Procyanidins B2 reverses the T-2 toxin-induced mitochondrial apoptosis in TM3 Leydig cells

[Display omitted] •T-2 toxin induces oxidative stress in Leydig cells which leads to apoptosis which is underpinning mechanism for T-2 toxin-induced male reproductive toxicity.•Excessive reactive oxygen species induced by T-2 toxin is a pivotal factor for apoptosis in the Leydig cells.•T-2 toxin induced toxic responses in Leydig cells can be alleviated by procyanidins B2 (PB2) suggesting a potential utility of PB2 in dietary intervention of T-2 toxin induced toxicity. Procyanidins B2 (PB2) was found to block T-2 toxin-induced reproductive toxicity and may be used as a dietary preventive agent.
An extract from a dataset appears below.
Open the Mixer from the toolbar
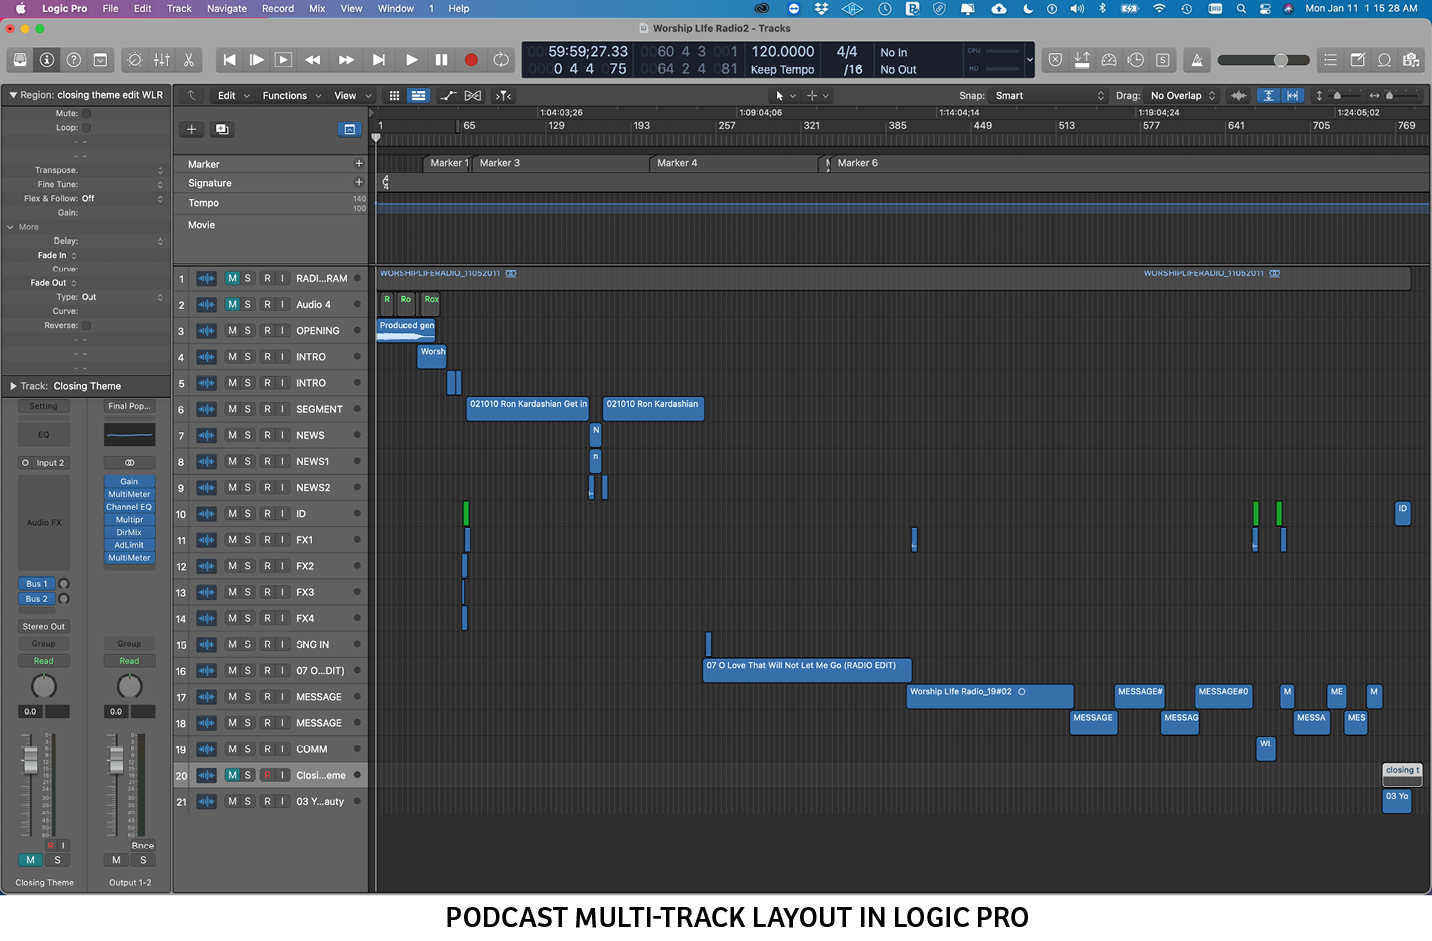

We investigated the mechanism of PB2 in blocking the T-2 toxin-induced apoptosis in Leydig cells in conjunction with analysis of T-2 toxin induced proapoptotic responses in Leydig cells including induction of oxidative stresses. The stress inducible proteins ASK, p38 and JNK were increased in response to T-2 toxin and the induction was attenuated by PB2. Furthermore, we showed that T-2 toxin suppressed mitochondrial membrane potential, reduced the levels of the mitochondrial respiratory chain complex I-V, adversely affected the level of mitochondrial proteins CypD, Bax, Bak, Bcl-2, Bcl-xl, Bax/Bcl-2 and cyt c and these adverse effects were counteracted by PB2 in dose-dependent manner. In summary, our results showed great potential of PB2 in preventing T-2 toxin-induced toxicity in Leydig cells through its potent antioxidant property.